Synthetic Pupil Popularity Dataset — pop

A synthetic two-level dataset with pupils nested within schools, generated to mimic the structure and parameters of the popular dataset from Hox (2010). It can be used to demonstrate multilevel bootstrap methods without depending on external data sources.

Usage

pop_syn

Format

A data frame with 2000 rows and 5 variables:

pupil: Pupil identification number within school (integer).
school: School identification number, 1–100 (integer).
popular: Pupil popularity score on a 0–10 scale (numeric).
sex: Pupil sex: 0 = boy, 1 = girl (integer).
texp: Teacher experience in years (numeric).

Source

Simulated from parameters estimated from the popular dataset in: Hox, J. J. (2010).
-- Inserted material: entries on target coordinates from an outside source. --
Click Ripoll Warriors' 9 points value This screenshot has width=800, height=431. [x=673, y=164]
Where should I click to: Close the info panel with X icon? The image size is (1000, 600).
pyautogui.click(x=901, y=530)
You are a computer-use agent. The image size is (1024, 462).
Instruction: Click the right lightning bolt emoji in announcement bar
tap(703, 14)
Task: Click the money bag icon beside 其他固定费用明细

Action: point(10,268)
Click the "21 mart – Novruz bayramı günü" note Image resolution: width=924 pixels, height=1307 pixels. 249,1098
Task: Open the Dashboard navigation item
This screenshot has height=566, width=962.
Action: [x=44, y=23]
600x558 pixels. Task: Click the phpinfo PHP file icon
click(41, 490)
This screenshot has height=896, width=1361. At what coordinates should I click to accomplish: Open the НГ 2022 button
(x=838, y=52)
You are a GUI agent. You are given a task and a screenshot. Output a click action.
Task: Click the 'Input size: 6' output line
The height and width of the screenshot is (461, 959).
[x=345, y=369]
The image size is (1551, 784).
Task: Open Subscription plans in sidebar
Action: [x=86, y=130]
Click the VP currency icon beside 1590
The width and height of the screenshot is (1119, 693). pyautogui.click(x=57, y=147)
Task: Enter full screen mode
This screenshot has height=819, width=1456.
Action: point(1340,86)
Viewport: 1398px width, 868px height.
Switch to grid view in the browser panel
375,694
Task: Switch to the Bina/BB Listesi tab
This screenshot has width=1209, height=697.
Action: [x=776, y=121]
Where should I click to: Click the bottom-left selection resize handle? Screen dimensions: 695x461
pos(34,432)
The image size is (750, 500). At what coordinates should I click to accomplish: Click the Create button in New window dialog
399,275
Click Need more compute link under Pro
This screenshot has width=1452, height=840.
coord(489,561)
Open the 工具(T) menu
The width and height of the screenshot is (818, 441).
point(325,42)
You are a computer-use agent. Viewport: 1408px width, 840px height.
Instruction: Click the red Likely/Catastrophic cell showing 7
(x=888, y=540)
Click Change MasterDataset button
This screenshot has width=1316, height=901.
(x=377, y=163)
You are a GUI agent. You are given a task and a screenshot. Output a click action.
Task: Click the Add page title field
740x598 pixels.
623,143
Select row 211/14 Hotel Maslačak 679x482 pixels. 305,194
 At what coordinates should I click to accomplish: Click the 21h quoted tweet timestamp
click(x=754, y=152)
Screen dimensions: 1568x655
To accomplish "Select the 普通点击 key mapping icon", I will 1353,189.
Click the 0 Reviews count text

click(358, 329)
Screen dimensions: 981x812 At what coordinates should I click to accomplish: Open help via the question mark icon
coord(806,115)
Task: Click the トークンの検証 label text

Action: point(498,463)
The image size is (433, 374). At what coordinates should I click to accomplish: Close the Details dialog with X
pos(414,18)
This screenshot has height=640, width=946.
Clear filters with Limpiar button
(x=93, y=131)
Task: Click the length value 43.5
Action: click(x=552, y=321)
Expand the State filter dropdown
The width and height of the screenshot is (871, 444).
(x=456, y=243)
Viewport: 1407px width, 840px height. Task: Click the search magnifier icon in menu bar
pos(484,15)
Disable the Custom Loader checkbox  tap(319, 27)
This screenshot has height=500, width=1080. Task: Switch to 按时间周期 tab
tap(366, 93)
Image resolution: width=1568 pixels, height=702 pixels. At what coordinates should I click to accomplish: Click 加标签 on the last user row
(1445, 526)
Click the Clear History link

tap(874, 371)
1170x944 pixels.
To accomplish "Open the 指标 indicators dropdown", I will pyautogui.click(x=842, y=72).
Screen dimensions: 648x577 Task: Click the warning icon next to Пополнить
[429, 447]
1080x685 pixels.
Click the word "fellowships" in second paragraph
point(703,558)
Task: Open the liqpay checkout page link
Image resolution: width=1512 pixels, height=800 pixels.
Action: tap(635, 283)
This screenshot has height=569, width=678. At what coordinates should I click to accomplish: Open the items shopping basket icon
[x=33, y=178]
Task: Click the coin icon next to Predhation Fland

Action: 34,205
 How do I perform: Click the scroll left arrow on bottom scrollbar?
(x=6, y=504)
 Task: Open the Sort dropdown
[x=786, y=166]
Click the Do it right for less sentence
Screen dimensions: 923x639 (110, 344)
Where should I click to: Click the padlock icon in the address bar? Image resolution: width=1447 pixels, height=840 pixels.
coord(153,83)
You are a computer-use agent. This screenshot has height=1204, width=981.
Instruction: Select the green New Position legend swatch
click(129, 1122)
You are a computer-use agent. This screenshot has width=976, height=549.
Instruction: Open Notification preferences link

Multilevel analysis: Techniques and applications (2nd ed.). Routledge. Data available at https://stats.oarc.ucla.edu/stat/stata/examples/mlm_ma_hox/popular.dta.

Details

The dataset was generated by fitting a two-level random intercept model to the original popular data and simulating new data from the estimated parameters:

Fixed effects: intercept = 3.56, sex = 0.84, texp = 0.093
School-level random intercept SD: 0.69
Residual SD: 0.68

Continuous predictions were rounded to the nearest integer and clamped to the [0, 10] range to match the original Likert-type scale.